Et bien sûr qu’il a raison, pensa-t-elle. Mais en même temps… pourquoi m’abandonner quand j’ai le plus besoin de lui ?
Mais elle hocha la tête. Elle n’allait pas lui faire un drame maintenant. Ni plus tard d’ailleurs, si elle pouvait l’éviter. De plus… pourquoi serait-elle fâchée sur lui alors qu’il parvenait à séparer leur vie professionnelle de leur relation amoureuse ? Et ce n’était pas vraiment son cas pour l’instant.
« C’est logique, » dit-elle. « Peut-être que tu peux commencer à sonder les rues et à parler avec les autres vagabonds. »
« C’est exactement ce à quoi je pensais. Mais écoute, Mac…. Si tu veux que je vienne… »
« Non, » dit-elle. « Ça va aller. Tu as raison. Faisons à ta manière. »

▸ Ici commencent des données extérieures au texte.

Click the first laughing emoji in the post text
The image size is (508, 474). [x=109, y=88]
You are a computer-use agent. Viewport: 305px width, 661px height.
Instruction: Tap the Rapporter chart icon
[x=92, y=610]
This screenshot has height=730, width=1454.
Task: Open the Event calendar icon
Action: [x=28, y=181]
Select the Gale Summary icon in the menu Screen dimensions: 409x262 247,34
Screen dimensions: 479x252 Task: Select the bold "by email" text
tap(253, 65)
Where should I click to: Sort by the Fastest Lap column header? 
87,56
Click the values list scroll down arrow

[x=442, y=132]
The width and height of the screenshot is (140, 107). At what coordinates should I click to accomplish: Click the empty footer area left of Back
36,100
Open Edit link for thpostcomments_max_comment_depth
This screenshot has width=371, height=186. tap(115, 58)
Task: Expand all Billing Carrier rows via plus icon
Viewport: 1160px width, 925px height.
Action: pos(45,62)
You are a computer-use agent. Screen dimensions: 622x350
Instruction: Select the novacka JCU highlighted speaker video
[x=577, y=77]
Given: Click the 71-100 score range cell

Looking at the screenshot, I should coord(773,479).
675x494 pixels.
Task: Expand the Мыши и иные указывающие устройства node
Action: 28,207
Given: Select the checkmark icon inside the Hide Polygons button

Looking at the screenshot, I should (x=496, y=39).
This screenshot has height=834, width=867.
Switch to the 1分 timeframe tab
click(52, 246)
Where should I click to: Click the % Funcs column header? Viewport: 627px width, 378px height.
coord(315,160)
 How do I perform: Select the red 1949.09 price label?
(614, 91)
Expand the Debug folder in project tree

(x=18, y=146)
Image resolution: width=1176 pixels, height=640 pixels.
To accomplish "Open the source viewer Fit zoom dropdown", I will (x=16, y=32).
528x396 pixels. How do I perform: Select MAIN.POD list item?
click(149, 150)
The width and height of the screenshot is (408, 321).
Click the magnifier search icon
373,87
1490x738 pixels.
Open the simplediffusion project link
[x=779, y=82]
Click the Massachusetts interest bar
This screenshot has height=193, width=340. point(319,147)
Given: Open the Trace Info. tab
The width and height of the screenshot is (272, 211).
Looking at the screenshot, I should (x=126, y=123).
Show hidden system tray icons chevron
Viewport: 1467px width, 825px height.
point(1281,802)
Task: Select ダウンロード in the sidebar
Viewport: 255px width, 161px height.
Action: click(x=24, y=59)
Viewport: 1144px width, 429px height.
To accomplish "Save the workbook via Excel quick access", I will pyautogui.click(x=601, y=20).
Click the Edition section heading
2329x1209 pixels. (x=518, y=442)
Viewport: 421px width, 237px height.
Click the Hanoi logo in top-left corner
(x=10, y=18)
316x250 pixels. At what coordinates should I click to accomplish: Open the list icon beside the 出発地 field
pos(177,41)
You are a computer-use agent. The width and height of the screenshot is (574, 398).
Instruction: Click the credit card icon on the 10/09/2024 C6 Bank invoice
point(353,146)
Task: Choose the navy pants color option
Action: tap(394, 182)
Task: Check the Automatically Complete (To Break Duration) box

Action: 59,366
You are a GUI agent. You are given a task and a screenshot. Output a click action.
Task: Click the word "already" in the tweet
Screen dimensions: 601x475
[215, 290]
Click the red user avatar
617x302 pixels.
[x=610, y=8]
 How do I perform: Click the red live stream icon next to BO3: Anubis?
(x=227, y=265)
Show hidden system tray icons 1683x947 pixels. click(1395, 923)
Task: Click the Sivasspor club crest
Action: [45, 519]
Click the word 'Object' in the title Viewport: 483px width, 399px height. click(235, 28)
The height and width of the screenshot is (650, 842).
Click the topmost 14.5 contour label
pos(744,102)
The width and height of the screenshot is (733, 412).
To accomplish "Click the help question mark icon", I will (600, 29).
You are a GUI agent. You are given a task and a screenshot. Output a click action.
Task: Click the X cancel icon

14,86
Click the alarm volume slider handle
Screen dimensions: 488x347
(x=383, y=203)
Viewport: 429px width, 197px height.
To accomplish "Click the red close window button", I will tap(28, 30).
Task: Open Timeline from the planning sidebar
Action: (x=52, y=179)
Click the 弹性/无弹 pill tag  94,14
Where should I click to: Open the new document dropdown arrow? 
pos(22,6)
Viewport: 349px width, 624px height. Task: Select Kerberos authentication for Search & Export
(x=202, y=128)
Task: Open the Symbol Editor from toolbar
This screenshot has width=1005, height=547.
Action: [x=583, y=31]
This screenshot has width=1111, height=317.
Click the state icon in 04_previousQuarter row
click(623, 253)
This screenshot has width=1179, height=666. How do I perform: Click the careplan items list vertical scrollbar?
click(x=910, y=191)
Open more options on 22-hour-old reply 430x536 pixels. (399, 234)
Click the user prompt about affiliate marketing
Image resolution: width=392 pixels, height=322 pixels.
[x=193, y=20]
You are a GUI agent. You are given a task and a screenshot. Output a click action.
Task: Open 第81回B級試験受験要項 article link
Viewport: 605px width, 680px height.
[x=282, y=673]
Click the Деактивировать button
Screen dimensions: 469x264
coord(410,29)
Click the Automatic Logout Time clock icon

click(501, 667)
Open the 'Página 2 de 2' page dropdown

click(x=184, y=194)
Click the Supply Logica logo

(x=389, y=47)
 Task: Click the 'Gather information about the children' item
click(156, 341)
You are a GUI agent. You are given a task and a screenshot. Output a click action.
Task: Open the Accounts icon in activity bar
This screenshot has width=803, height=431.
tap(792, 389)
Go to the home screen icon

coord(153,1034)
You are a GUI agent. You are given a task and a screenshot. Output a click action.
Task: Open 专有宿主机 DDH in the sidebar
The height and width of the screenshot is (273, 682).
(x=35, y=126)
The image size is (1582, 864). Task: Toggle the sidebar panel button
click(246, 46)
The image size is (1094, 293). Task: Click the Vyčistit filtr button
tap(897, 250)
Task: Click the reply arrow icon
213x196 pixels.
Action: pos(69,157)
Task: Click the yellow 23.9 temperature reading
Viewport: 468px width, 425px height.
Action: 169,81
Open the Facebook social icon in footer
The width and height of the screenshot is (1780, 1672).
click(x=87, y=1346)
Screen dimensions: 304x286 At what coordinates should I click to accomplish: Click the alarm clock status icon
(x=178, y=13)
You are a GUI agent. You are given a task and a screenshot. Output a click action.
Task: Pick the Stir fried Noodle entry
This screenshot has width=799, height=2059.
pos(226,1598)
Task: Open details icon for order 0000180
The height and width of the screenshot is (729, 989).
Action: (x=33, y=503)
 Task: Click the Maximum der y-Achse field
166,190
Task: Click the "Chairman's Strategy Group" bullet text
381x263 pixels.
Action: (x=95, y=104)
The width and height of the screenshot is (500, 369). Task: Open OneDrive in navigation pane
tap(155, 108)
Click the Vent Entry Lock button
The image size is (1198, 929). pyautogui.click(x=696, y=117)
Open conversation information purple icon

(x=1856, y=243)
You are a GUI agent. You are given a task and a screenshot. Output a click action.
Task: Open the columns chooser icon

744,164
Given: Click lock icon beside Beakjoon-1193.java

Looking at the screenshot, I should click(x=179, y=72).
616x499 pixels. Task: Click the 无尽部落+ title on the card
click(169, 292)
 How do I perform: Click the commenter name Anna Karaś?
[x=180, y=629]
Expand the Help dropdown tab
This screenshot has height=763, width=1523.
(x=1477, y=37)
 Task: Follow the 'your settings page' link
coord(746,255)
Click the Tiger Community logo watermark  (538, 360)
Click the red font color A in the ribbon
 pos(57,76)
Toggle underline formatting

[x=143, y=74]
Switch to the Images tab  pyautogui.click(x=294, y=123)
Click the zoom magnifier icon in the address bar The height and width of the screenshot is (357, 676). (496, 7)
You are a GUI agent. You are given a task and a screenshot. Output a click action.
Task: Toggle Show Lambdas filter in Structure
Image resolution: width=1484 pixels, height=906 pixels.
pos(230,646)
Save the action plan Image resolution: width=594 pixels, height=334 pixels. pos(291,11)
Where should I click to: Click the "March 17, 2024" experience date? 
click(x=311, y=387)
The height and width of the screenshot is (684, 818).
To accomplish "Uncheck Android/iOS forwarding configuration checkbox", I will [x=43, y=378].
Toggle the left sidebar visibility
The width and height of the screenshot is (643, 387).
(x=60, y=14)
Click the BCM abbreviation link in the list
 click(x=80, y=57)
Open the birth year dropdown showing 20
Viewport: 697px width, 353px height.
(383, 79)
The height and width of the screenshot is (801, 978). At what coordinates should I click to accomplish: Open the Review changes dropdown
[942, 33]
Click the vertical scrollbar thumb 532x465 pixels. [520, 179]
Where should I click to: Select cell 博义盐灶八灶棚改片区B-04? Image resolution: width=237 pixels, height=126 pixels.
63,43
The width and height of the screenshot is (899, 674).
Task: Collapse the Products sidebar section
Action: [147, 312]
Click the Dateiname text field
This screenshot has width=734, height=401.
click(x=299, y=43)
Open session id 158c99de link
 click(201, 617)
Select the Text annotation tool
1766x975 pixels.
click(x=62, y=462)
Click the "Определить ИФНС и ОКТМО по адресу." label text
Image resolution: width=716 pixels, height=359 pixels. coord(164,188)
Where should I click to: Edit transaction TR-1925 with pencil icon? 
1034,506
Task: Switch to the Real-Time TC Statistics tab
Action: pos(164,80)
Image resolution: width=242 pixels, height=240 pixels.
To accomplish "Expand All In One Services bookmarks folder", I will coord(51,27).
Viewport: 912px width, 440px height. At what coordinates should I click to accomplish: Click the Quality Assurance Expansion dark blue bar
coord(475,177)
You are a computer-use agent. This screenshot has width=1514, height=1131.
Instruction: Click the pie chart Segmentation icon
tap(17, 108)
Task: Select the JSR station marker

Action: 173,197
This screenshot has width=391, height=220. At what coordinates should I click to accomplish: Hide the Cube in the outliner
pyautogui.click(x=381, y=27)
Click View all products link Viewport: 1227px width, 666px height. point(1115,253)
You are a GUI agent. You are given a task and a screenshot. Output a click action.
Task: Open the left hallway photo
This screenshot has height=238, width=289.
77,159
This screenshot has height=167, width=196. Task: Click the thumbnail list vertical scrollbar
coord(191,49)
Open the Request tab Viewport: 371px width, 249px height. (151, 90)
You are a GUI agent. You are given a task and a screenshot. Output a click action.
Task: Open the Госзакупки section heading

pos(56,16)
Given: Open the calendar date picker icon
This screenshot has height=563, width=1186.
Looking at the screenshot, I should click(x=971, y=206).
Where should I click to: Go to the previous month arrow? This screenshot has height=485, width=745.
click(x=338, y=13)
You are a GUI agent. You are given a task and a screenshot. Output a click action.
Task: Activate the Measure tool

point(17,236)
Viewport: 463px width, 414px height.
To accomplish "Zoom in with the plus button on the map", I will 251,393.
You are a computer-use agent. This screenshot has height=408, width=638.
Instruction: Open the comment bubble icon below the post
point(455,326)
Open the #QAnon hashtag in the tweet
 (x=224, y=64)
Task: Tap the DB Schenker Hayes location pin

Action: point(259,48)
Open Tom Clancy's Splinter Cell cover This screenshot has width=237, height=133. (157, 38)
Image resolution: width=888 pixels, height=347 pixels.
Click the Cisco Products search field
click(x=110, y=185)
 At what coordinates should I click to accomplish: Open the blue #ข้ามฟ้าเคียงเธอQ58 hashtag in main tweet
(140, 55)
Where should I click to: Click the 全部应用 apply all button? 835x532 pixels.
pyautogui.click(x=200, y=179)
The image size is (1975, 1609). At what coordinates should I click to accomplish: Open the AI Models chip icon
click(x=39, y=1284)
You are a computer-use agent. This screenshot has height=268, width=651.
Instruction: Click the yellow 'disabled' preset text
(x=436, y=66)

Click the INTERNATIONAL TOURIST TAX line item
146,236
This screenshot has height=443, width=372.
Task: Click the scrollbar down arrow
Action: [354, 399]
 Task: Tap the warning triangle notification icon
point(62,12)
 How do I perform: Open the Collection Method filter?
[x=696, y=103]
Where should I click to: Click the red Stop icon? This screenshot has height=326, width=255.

Elle détestait le fait que sa déception soit aussi visible. Elle savait qu’il n’avait aucun doute concernant ses instincts et elle savait également que son approche à lui serait beaucoup plus utile à l’enquête. Mais elle retournait dans sa ville natale pour faire face à des démons qu’elle n’avait fait qu’ignorer et qu’elle n’avait jamais réussi à laisser derrière elle. C’était la première occasion véritable qu’il avait de lui montrer le type d’homme qu’il pouvait être pour elle.
Mais il faisait le choix d’être un bon agent plutôt qu’un bon petit ami.
Elle comprenait très bien et elle n’en tomba que plus amoureuse de lui.
« Je ne suis pas stupide, Mac, » dit-il. « Tu es fâchée. Je peux t’accompagner. Ce n’est pas grave. »
« Je ne suis pas fâchée… pas sur toi. Je déteste juste la manière dont cette enquête me fait sentir comme deux personnes différentes. Mais tu as raison. Il faut que tu restes ici. »
Elle lui donna un petit b****r au coin des lèvres et se dirigea vers la porte.
« Tu pars tout de suite ? »
« C’est mieux que de prolonger et d’être encore plus contrariée, tu ne trouves pas ? Je t’appelle dès que j’ai trouvé une chambre. »
« Tu es sûre que c’est ce que tu veux ? » demanda-t-il.
Je ne sais pas ce que je veux, pensa-t-elle. Et c’est ça, le problème. Au lieu de ça, elle se contenta de répondre : « Oui. C’est ce qu’il y a de mieux à faire. Je t’appelle vers minuit. »
Sur ces mots, elle quitta la salle de conférence. Elle dut se forcer pour ne pas retourner en arrière et lui expliquer qu’elle n’avait aucune idée pourquoi sa proposition de se séparer la dérangeait autant. Mais au lieu de ça, elle continua. Elle garda les yeux baissés, ne souhaitant parler à personne, tout en se dirigeant vers la réception pour y demander une voiture.